[Supplied data]
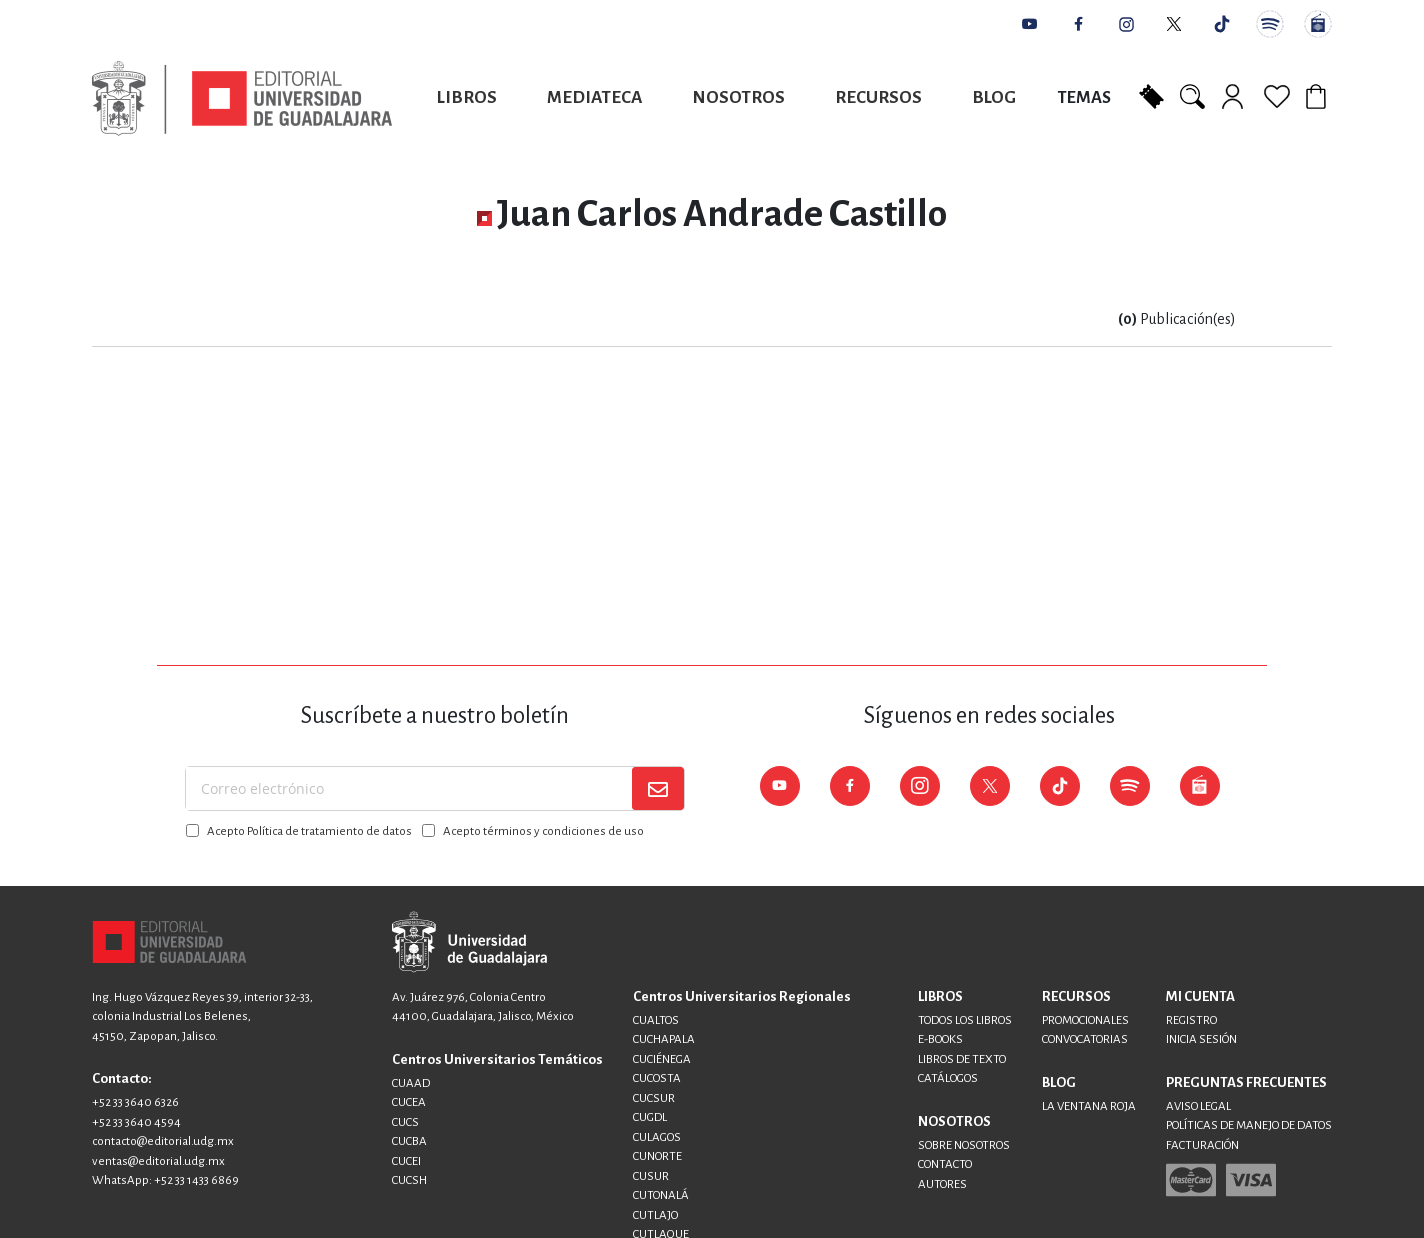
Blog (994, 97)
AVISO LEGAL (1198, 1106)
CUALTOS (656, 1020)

...

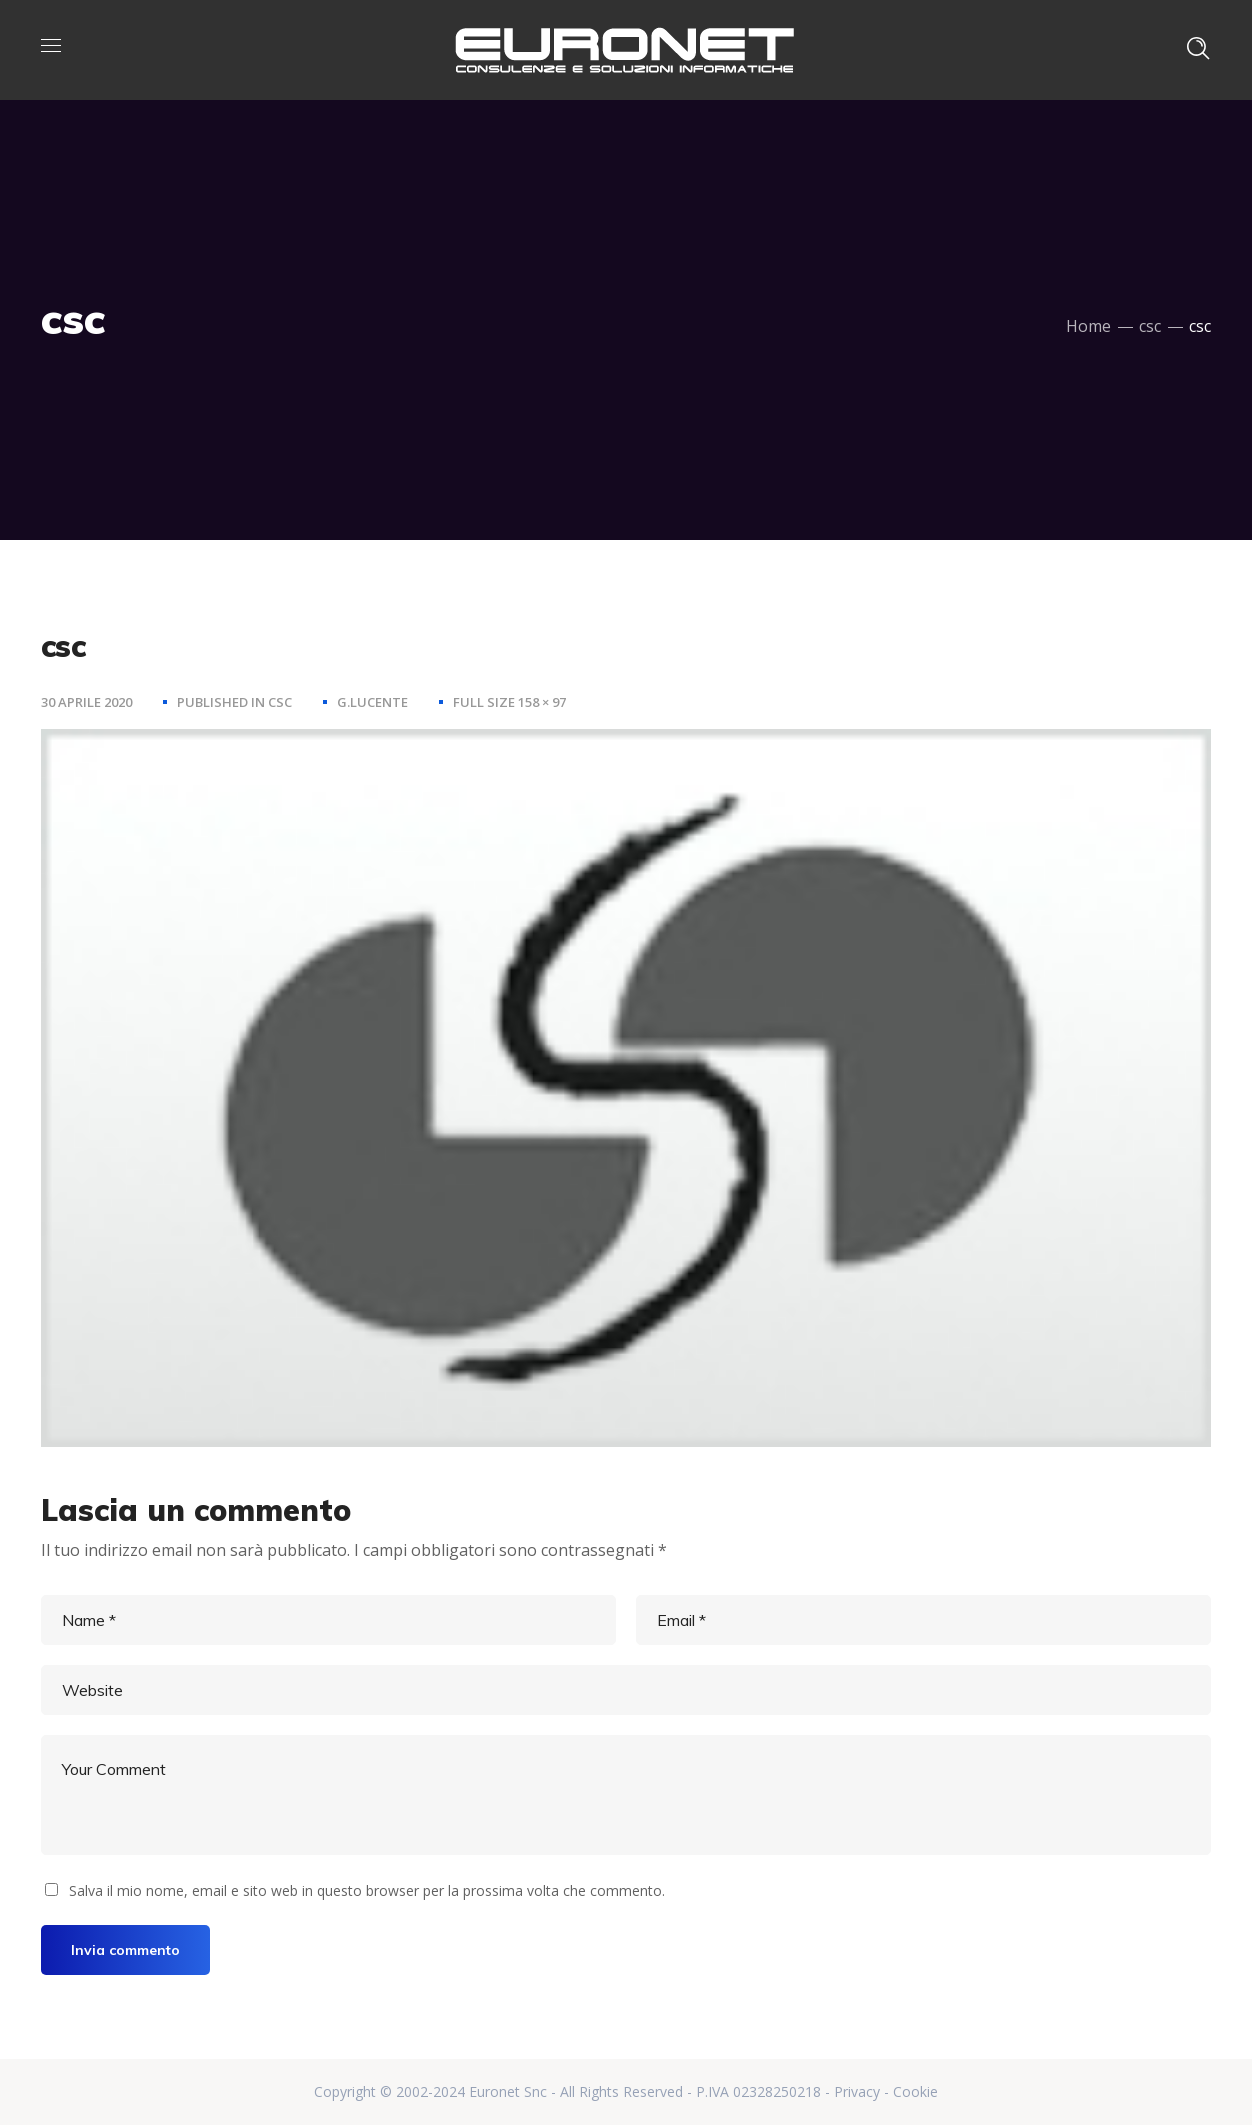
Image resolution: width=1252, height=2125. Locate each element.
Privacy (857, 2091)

---

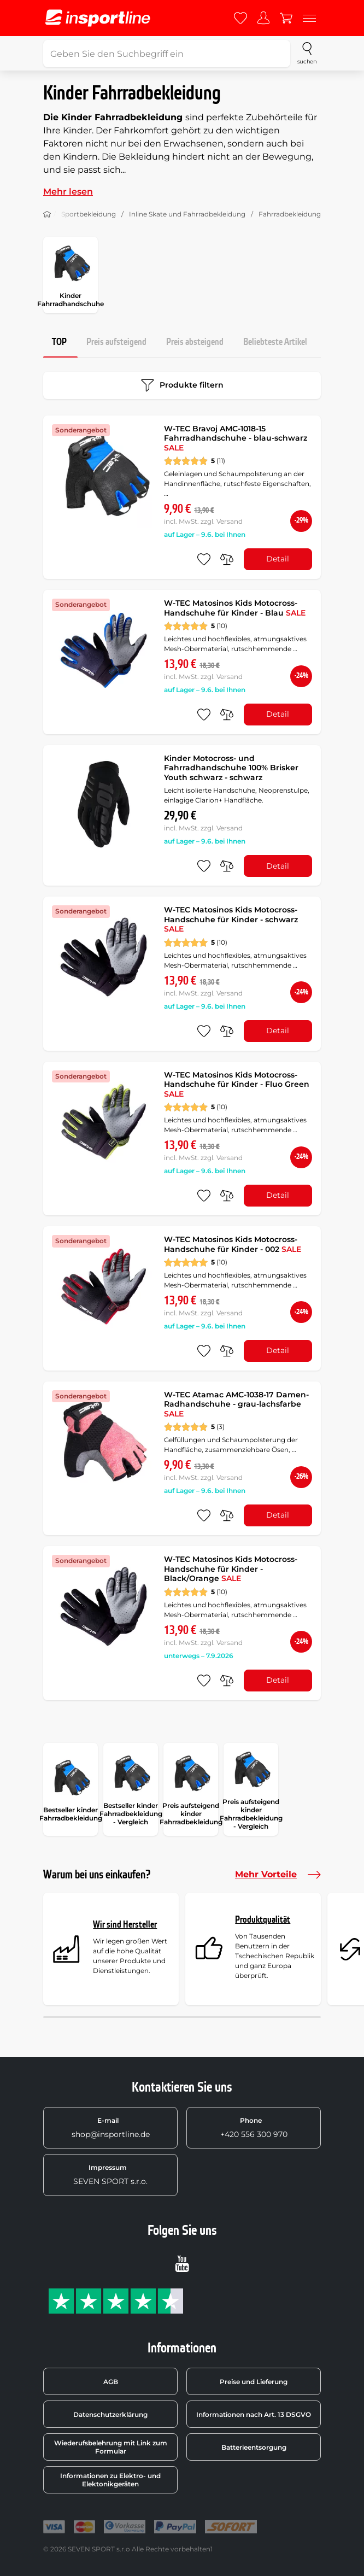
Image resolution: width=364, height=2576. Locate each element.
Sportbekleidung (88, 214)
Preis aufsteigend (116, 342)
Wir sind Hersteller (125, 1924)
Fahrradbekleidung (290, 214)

[Exercise prompt]
Turn the records from the line containing "Image resolution: width=1252, height=2125." up to and including the line containing "Privacy (857, 2091)" into a numbered list, leaving out any blank lines.

[The output]
1. Image resolution: width=1252, height=2125. Locate each element.
2. Privacy (857, 2091)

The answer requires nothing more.